Lilith, la sorella di Abel, chiarisce crudelmente il senso metafisico del racconto, cioè quel che si trova “al di là” delle cose fisiche: “noi conosciamo quel che riposa sulla superficie del mondo, del resto non capiamo un cazzo”, dice la ragazza.
E la bruja – la strega che sapeva già tutto al punto da passare “molto tempo a dimenticare, per scivolare dall’altro lato delle cose” dove finalmente aveva qualcosa da imparare – aggiunge un ulteriore tassello al senso metafisico del romanzo quando dice: “…siamo segmenti di figure più ampie. Incapaci di leggerle, vediamo accadimenti casuali dove invece sfila il profilo di forme in cui sono scritti i nomi del mondo…”.
Nel romanzo non può mancare il padre della metafisica. Scrive Baricco: Aristotele fu “uno dei primi a immaginare che qualcosa di ultimo dimori in ogni cosa reale… – qualcosa di indivisibile e perfetto, un punto di necessità assoluta” che il sommo filosofo greco chiamò sostanza (hypokeimenon): “una parola che non c’era – ammettendo in qualche modo che quel punto non esisteva come esistono una mela, o i tuoni, o una mano, ma esisteva come mossa mentale, cioè era un luogo che non si poteva toccare ma si poteva pensare. Così organizzò l’intero mondo – salvandolo dal caos – intorno alla fragilità di un pensiero”: la sostanza.
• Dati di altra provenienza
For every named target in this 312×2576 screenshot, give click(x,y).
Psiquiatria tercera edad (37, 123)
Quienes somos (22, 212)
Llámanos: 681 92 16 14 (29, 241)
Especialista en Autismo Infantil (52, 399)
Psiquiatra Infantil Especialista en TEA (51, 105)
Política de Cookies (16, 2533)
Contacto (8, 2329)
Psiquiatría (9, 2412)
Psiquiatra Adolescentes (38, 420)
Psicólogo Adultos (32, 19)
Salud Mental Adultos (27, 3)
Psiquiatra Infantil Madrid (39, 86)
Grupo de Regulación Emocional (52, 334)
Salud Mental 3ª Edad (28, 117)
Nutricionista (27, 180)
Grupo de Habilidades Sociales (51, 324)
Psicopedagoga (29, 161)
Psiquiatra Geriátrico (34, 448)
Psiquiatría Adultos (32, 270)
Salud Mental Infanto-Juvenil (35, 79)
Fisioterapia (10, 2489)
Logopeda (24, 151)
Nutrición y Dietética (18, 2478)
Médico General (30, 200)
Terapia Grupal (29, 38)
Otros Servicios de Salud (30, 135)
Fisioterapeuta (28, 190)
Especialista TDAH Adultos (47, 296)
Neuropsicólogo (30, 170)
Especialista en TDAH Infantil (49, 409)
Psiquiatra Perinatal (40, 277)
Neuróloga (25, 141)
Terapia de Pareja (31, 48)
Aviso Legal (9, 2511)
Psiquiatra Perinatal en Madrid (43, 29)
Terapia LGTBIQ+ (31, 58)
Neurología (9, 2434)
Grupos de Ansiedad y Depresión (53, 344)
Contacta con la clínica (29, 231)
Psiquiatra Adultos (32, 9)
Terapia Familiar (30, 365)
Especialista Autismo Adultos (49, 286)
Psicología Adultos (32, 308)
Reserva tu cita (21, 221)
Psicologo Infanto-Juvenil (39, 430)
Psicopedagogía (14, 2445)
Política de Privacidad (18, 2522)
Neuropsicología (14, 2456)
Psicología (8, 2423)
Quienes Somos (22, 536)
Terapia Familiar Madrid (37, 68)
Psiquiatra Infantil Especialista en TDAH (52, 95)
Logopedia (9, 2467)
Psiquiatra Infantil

Il giudice Macauley, come Aristotele, cercò di mettere ordine al caos. Parlando con la strega, spiegò che il mondo “in cui era nato dimorava in un profondo stato di disordine e sembrava che solo lui, lì intorno, avesse la sensibilità, o il talento, per rendersi conto di quante cose aspettavano da tempo che qualcuno le riportasse al loro posto…”.
La strega gli chiese di farle un esempio delle cose che andavano messe al loro posto. E il giudice rispose: “Colpevoli e innocenti. In genere se qualcuno non li mette in ordine stanno piuttosto mescolati”. E precisò che il suo compito era “dividere gli innocenti dai colpevoli… disporre gli innocenti da una parte e i colpevoli dall’altra… dividere l’ombra dalla luce…”.
Dal romanzo, Baricco ha tratto uno straordinario spettacolo teatrale, Abel Concerto, nel corso del quale il grande scrittore ha letto, e tre musicisti (Cesare Picco, Roberto Tarasco, Nicola Tescari) hanno “suonato”, alcune pagine del romanzo.
Uno dei brani più densi di significato è la descrizione della sella di “quell’uomo, un vecchio con gli speroni d’oro”.
“Non assomigliava a nulla che avessimo mai visto”, dice la voce narrante. Su di essa risplendevano “cuciture bassorilievi incisioni” e poi borchie, cinghie, anelli, staffe istoriate. E, mentre indicava col dito i ricami d’argento, “Sono con noi le stelle, aggiunse, le forze del mare, il canto dei primi uomini e lo spirito del lupo…” e disse che quella sella “era stata costruita nel tempo di una vita intera”.
Ma quella, non era una vita sola. Una sola vita non bastava. La sella tramandava nomi, luoghi, fiumi, monti, popoli, templi, eruzioni, terremoti, isole, pianeti, imprese, battaglie. Tramandava la Storia intera delle vite vissute da sempre dagli uomini alla continua ricerca dell’hypokeimenon, di ciò che sta sotto alla superficie del mondo.
Quella sostanza che l’uomo – come nei quadri di de Chirico – sembra aver perso a vantaggio della materia e del caos.